Violence in The Godfather is fast and meaningless. Killing a man is so simple in this world; you pull a trigger, the gun goes pop, and that’s the end of it. Michael’s murder of Sollozzo and McCluskey is still potently bloody, but it’s that snap near the end of the scene that always appealed to me. Michael quickly walks out and with a quick flick of the wrist tosses the gun away behind him. I love the end of the orange grove scene. Vito’s grandson wanders around oblivious to the fact that grandpa just keeled over, giggling even, the warmth of the old man’s body dissipating out into outer space. There’s no afterlife, no legacy to be passed on, the guy is worm food.
The only flaw in the film, and it’s a fairly minor one, is in Coppola’s evocation of Italian-Americana. Coppola sees it as rather novel that he’s putting Italian-American culture on the screen and while at the time it probably was, circa 2006 that is no longer the case. The film contains a lot of ethnic slurs against Italians by non-Italians. You know, they’re called stuff like “wop” and “guinea.” Coppola transparently wants to introduce something gritty and raw. The film glows a little with the heat of those words; you sense that this is probably one of the first times that those words were pronounced on-screen. Unfortunately, it would also be the last. Coppola wants to accentuate the Italian-ness of his characters by placing them within the sidelines, but it strikes a false note. Even for the 1940s, the anti-Italian sentiments seem twenty to thirty years out of date. You just don’t see Italians facing that kind of vocal discrimination in other films. While there is still a recognizable subculture, Italians have integrated themselves pretty successfully into the mainstream culture.

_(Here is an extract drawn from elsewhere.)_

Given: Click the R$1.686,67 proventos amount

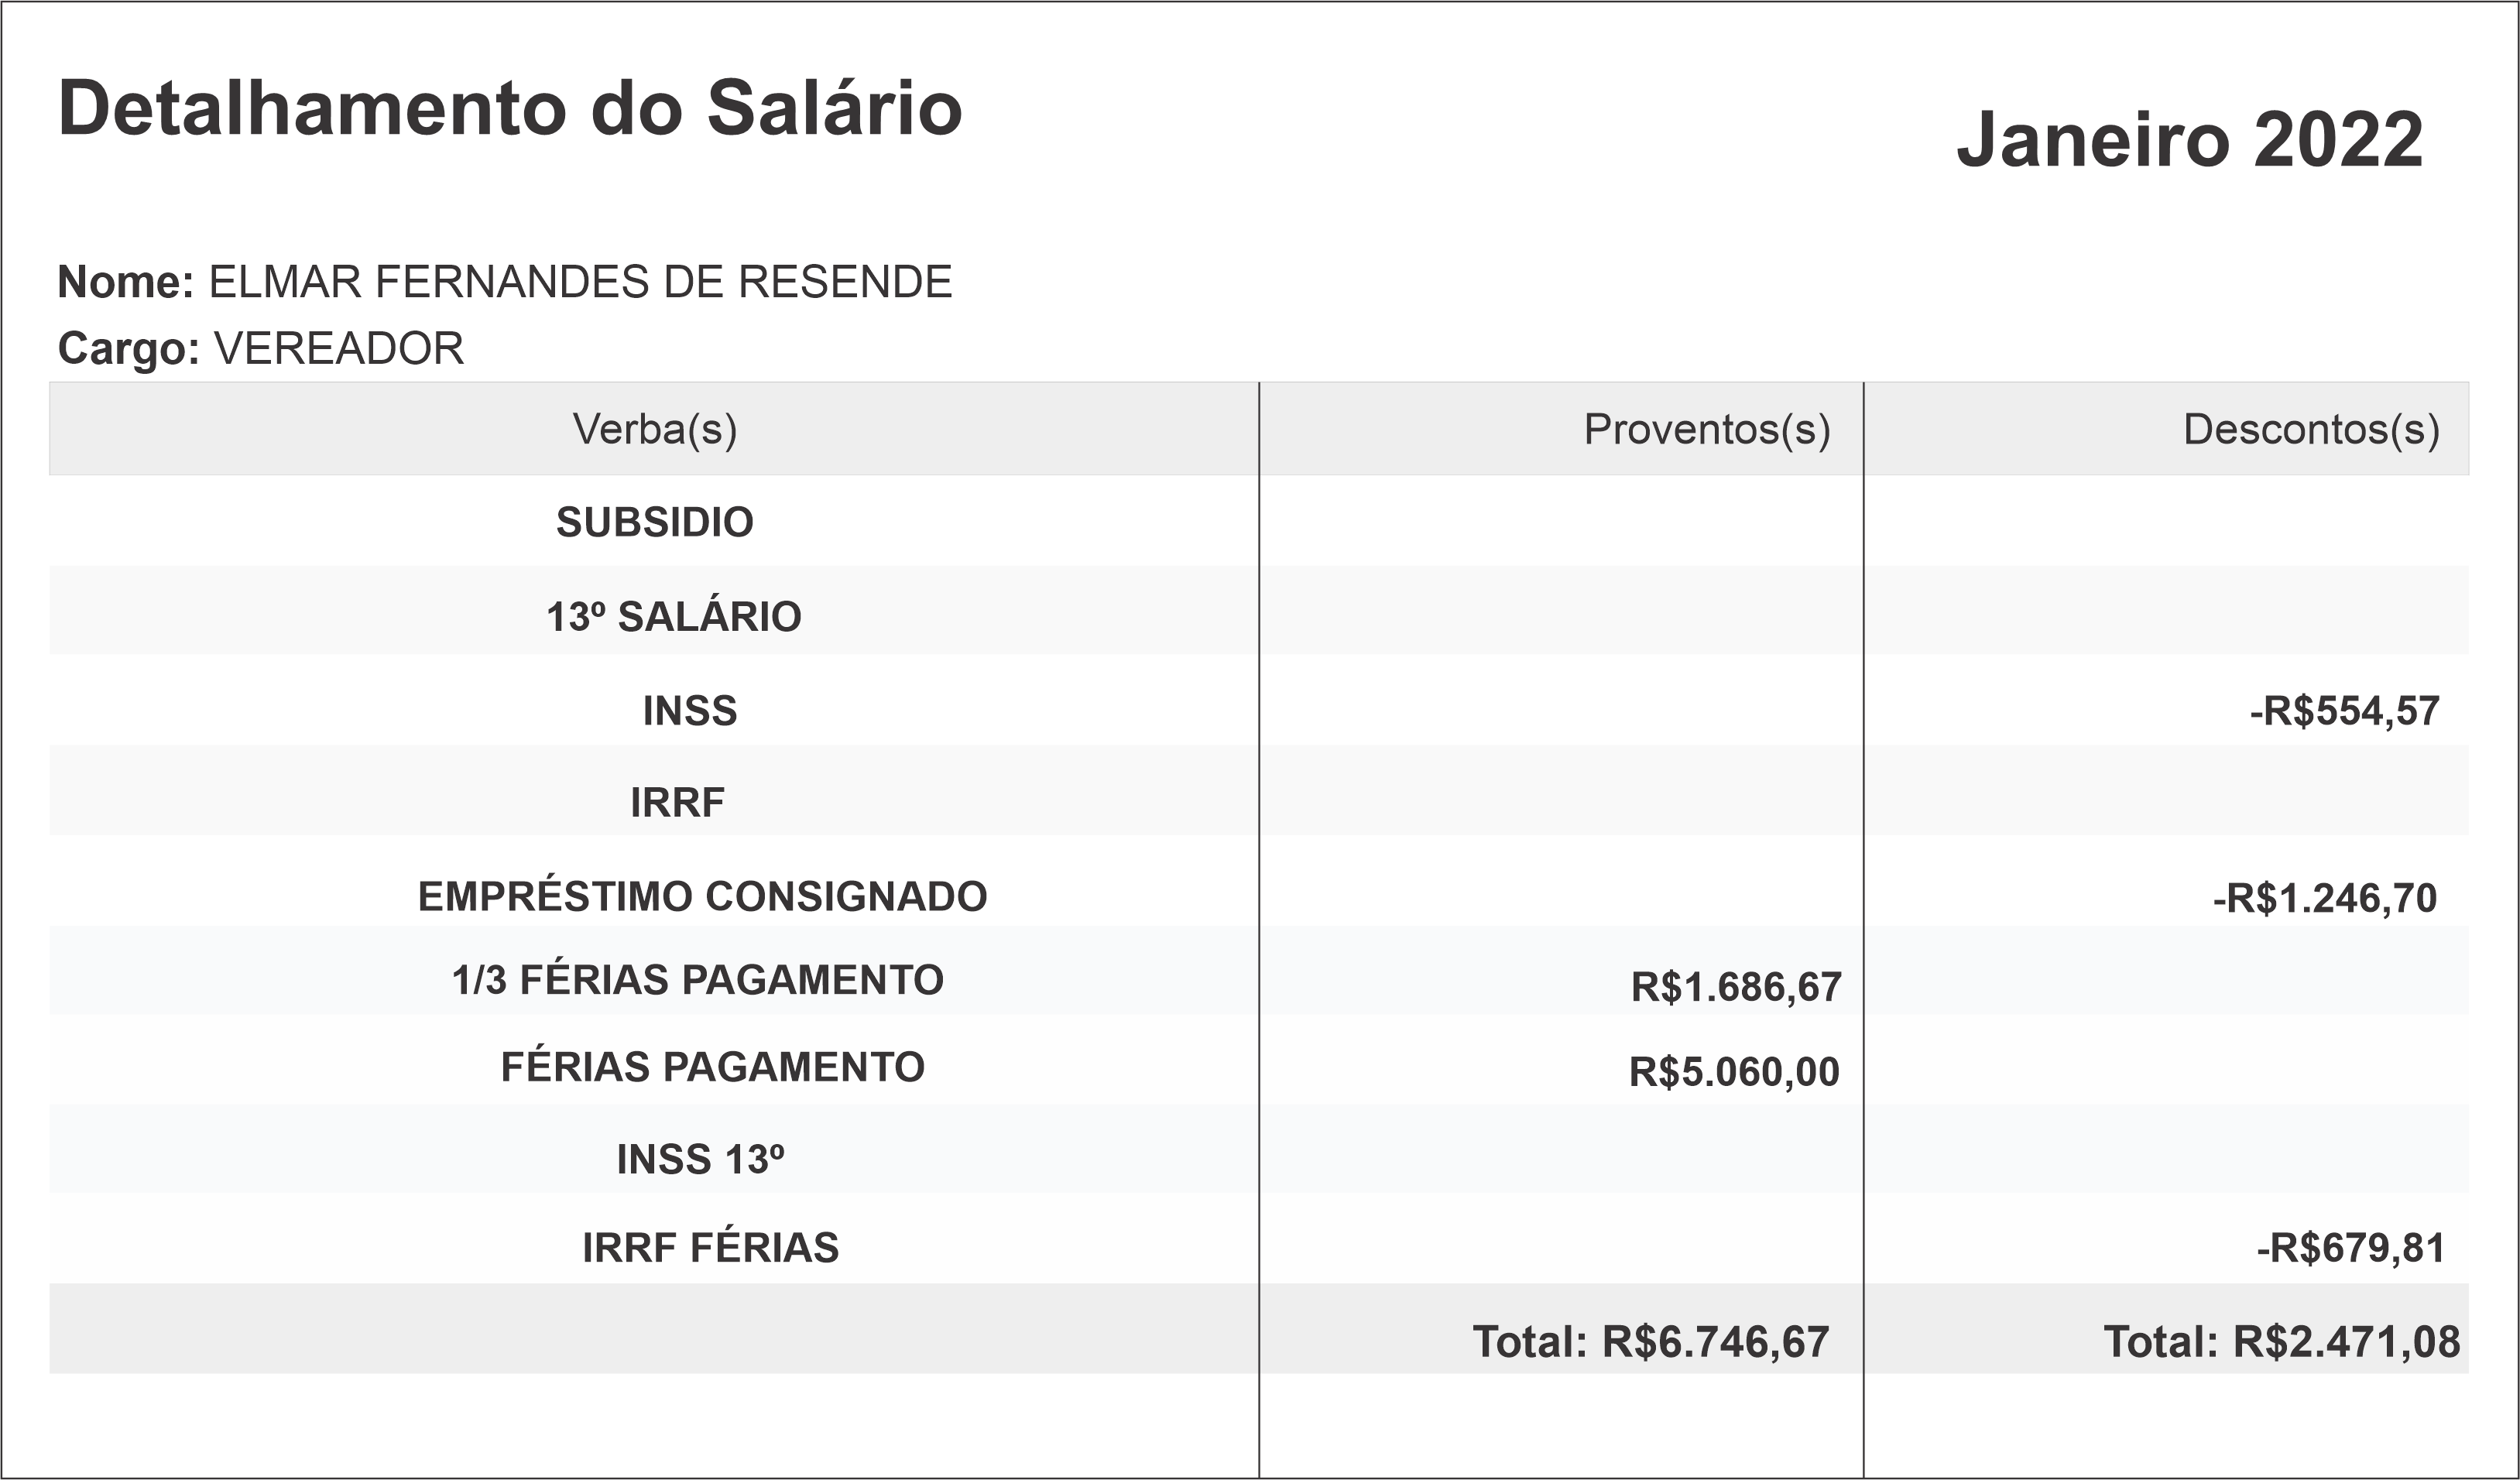Looking at the screenshot, I should (1736, 987).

The line “Leave the gun, take the cannoli” works brilliantly within the context of the movie, capping a cold murder out in the meadowlands with a warm semi-joke, reminding us that these are human beings behind the trigger. You could argue that the line illustrates their jadedness, but the line always gets a laugh, indicating that we can relate to these killers and kind of like them. As an evocation of Italian-Americana however, it calls attention to itself in a way that Goodfellas never did while ultimately lacking the self-reflexivity of The Sopranos. It comes off as a shade naïve as to the sophistication of its audience. This is, of course, a case of the film’s enormous influence coming back and biting it in the ass. Goodfellas assumes that we’re familiar with The Godfather, so it can go ahead knowing that we have a working knowledge of the world of Italian-American gangsters. The Sopranos assumes that we’re familiar with The Godfather and so it can play on, deconstruct and rebuild our perceptions of Italian-American gangsters. The Godfather does neither. The film does not and cannot assume that we’re familiar with The Godfather because, well, it IS The Godfather! Still, not a bad for a classic if that is the only really negative thing you can say about it.